Slow-fashion: post-pandemic fashion rediscovers itself as slow and sustainable 

Slow fashion like slow food. Fashion looks to the post-pandemic world trying to redesign its priorities. No more clothes destined to die within a season, but garments that can be worn for longer. 

The Covid-19 pandemic has changed (and is still changing) our way of thinking and acting. The fashion world is no exception. Major international brands and designers are questioning what the future of the fashion industry will be after the coronavirus. The watchword that seems to bring together ideas and sensibilities is slow fashion, that is, "slow fashion", as opposed to the fast fashion ideology, made up of garments that age rapidly, within a season. People, in fact, want clothes that they can wear for longer. Slow fashion, therefore, as a new way of imagining the relationship with style. No more compulsive buying of garments destined to be worn only once or to remain for months in the closet, but a considered choice of clothes that will last over time. A diktat that translates into higher product quality and the adoption of more sustainable consumption habits, also for society and the environment.

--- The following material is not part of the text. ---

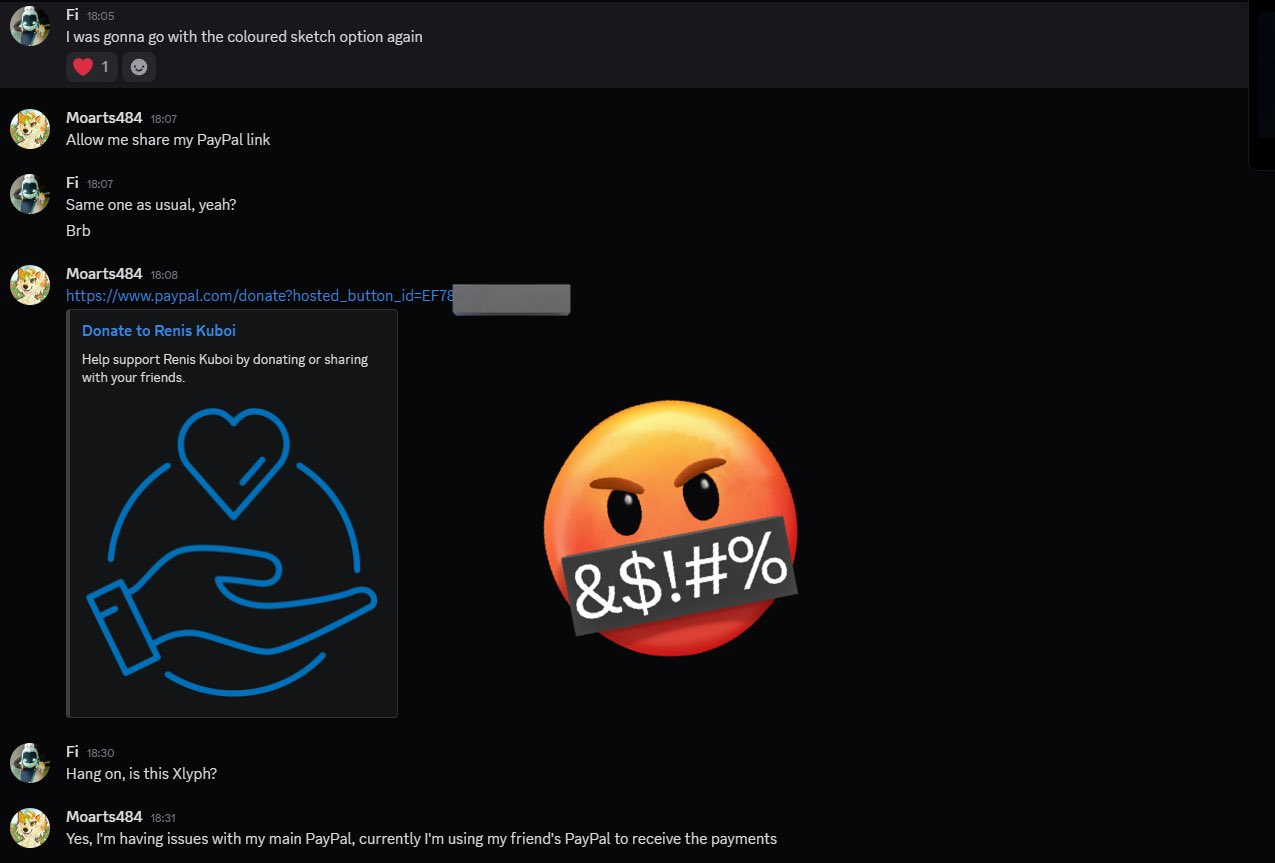Open Moarts484's avatar beside 'Allow me share'
The height and width of the screenshot is (863, 1275).
[30, 129]
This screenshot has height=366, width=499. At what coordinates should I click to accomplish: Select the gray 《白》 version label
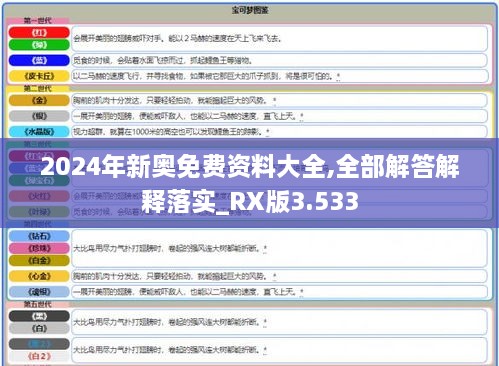coord(39,328)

The advent of Covid-19, therefore, seems to have only accelerated a trend already underway in the world of international fashion. This is also testified by the so-called Fashion Pact, presented during the G7 summit in Biarritz in August 2019, thus before the start of the pandemic. It is a document signed by more than 200 fashion players, including major brands and suppliers, which announces the guidelines for the new course of global fashion. The commitments enunciated insist above all on the themes of ecology and sustainability. The glittering world of fashion, therefore, seems determined to rethink itself in a radical way, to meet the challenges of the future and play its part in building a new world.